Wednesday, October 21, 2020

Ownership Impact

I have been amazed by the impact that ownership has on my thinking. Often I place a price on a security and am unwilling to pay more than this price. Yet, if I have the opportunity to purchase the security at my price and it rises in value on the following day, I am unwilling to sell it. This spread between my willingness to purchase and my willingness to sell is my Ownership Impact.

This Ownership Impact is the basis for a framework to "buy low and sell high." In essence, I am willing to be forced to become an owner if the price is lower than a specified amount and am forced to leave my ownership if the price is above a specified amount. However, this Ownership Impact is somewhat irrational in that if I buy something for $10 and am only willing to sell for $20, why wouldn't $11 be appropriate for new money added? After all, everything I own, am I not essentially repurchasing everyday (assuming frictional costs are negligible).

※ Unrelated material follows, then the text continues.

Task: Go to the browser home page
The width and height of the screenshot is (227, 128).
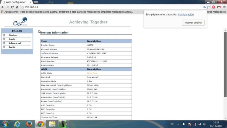Action: tap(17, 7)
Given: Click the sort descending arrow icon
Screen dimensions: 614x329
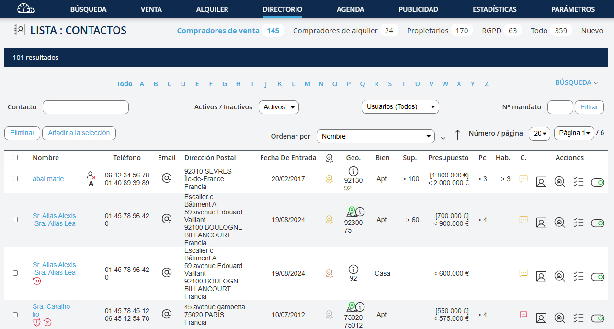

I discovered a recent article that discussed how deeply hard-wired these behaviors might be. Some researchers at Johns Hopkins focused on how our preferences for something deepen because we chose them. They brought 10- to 20-month-old babies into a lab and gave them a choice of objects to play with - two equally bright and colorful soft blocks. They set each block far apart, so the babies had to crawl to one or the other.

After the baby chose one of the toys, the researchers took it away and came back with a new option. The baby could then pick from the toy he or she didn't play with the first time, or a brand new toy. The baby reliably chose to play with the new object rather than the one they had previously not chosen, as if saying, "Hmm, I didn't choose that object last time, I guess I didn't like it very much." That is the core phenomenon.

It appears that this dynamic is working in reverse to drive my Ownership Impact - that once I have chosen something it is endowed with value. Conversely, once I have not chosen something, I develop an aversion to it. Such lurking biases are important to identify and overcome if good choices are to result.